Activity
Copy the listing exactly, images excluded.

++++++++++++++++++++

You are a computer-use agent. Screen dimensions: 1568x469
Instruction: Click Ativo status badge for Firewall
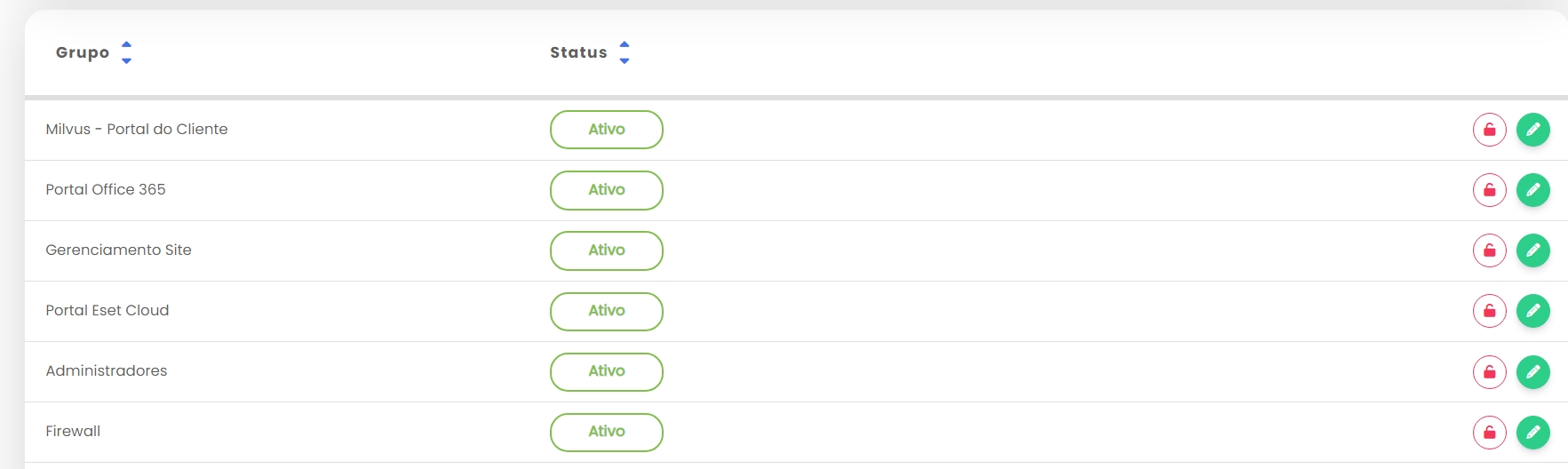[606, 432]
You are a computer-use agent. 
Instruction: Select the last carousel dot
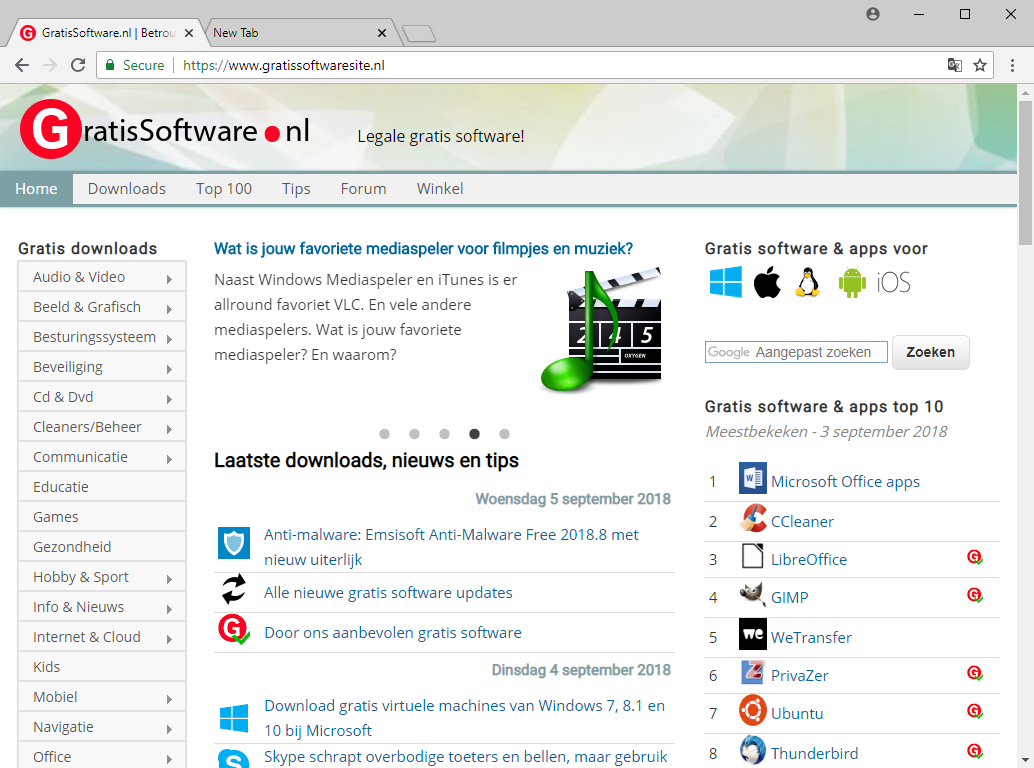[x=504, y=434]
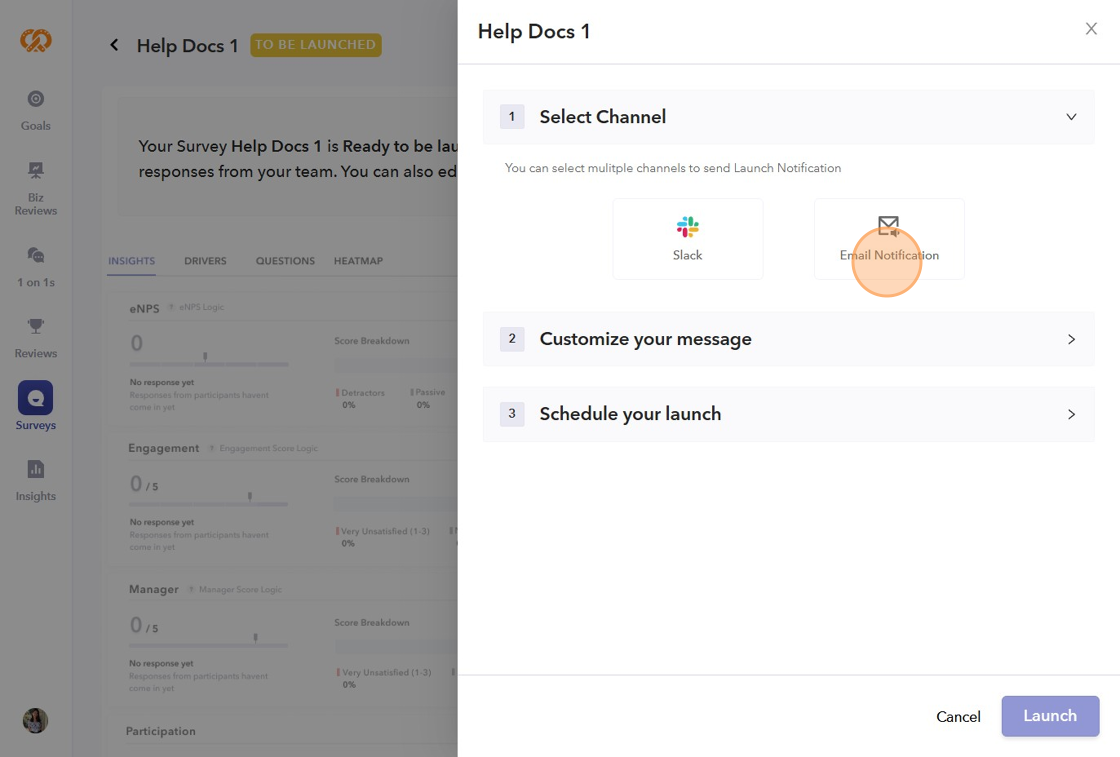Select Slack as launch channel
The image size is (1120, 757).
(x=688, y=239)
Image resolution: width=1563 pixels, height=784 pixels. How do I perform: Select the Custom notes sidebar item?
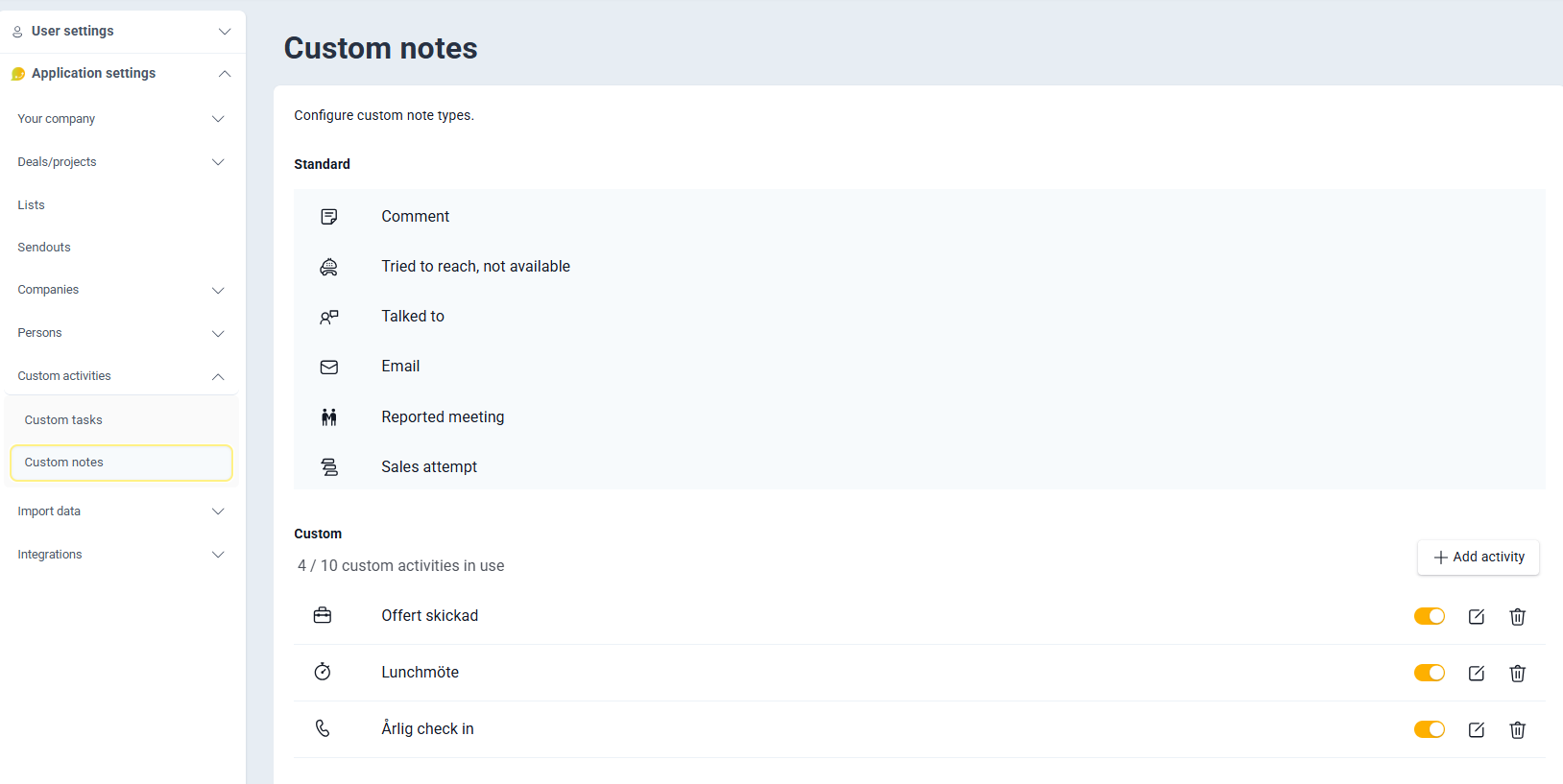(x=121, y=463)
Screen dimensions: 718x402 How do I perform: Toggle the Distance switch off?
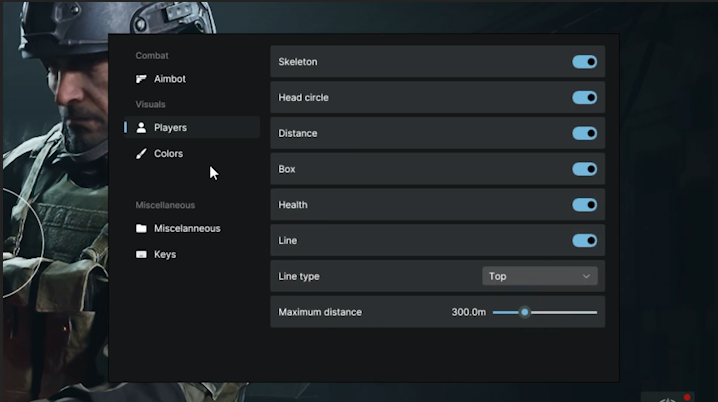click(x=584, y=133)
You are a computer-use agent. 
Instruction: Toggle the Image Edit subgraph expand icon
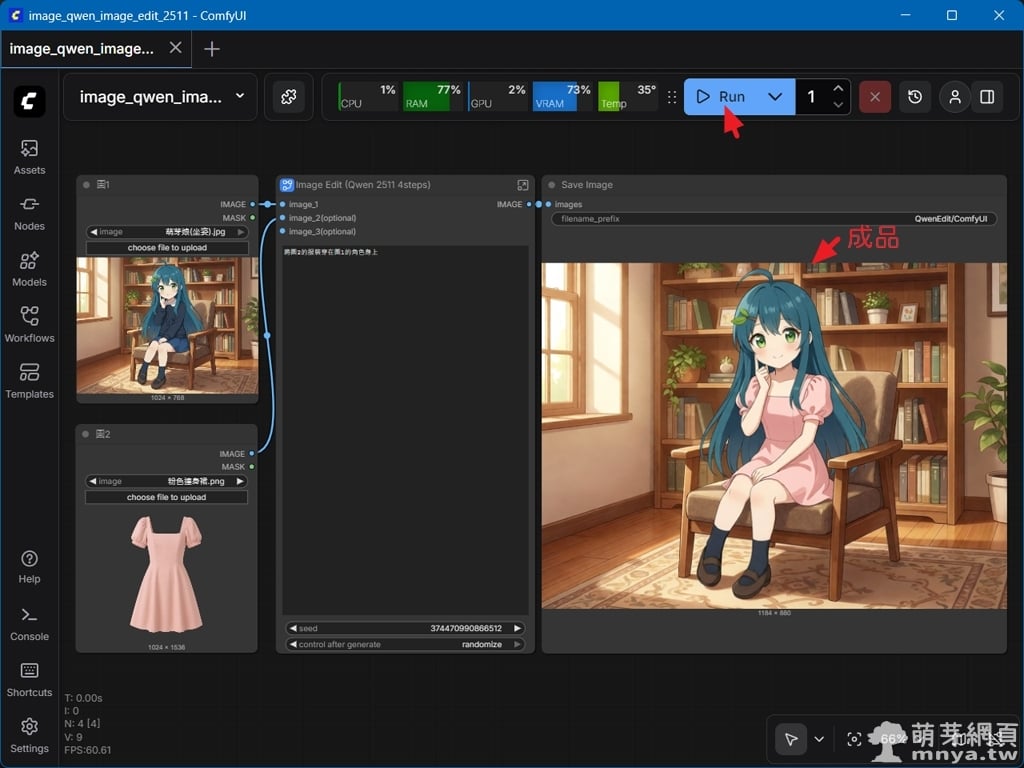[x=522, y=185]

++++++++++++++++++++

Result
You are a computer-use agent. Screen dimensions: 1568x469
Instruction: Click Ativo status badge for Firewall
[606, 432]
You are a computer-use agent. 
Instruction: Select the last carousel dot
[x=504, y=434]
Select Slack as launch channel
The image size is (1120, 757).
(x=688, y=239)
Image resolution: width=1563 pixels, height=784 pixels. How do I perform: Select the Custom notes sidebar item?
(x=121, y=463)
Screen dimensions: 718x402 How do I perform: Toggle the Distance switch off?
click(x=584, y=133)
You are a computer-use agent. 
Instruction: Toggle the Image Edit subgraph expand icon
[x=522, y=185]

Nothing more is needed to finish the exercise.